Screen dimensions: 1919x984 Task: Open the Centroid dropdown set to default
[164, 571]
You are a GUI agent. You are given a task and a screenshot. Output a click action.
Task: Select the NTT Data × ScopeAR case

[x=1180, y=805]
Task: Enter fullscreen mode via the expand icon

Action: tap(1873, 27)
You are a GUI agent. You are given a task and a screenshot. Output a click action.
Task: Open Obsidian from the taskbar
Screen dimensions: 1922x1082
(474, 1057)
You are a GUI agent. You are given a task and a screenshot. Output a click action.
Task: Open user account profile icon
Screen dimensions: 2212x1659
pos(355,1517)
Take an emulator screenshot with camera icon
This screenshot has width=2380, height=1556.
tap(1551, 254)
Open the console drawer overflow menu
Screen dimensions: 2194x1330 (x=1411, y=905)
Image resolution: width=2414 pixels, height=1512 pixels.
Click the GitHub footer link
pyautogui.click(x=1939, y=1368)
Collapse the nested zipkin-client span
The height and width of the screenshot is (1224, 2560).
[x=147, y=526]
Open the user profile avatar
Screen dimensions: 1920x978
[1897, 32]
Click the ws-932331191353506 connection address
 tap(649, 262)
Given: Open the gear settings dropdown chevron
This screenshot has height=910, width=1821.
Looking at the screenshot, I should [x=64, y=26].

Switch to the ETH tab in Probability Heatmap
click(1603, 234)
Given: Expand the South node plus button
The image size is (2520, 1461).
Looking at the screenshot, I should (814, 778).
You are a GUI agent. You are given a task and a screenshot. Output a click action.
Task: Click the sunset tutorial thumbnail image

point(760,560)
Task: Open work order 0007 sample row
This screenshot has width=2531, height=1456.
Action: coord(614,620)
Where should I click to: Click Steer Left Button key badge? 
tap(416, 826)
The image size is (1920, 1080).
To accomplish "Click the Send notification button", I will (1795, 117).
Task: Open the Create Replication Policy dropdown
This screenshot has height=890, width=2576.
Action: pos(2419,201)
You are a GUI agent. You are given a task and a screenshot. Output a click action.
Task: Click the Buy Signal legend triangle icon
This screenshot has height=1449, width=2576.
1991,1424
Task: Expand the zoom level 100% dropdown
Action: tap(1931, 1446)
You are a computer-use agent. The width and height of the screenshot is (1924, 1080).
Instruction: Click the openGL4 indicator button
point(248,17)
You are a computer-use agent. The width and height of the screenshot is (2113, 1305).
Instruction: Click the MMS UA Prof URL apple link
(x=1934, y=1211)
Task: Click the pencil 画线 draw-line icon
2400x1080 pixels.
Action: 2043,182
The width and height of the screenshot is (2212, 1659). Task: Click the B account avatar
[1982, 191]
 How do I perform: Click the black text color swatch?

> Aim of the exercise
Set apart and copy each line of the records that holds the word "computer".

> Result of the task
You are a computer-use agent. The width and height of the screenshot is (1924, 1080).
You are a computer-use agent. The width and height of the screenshot is (2113, 1305).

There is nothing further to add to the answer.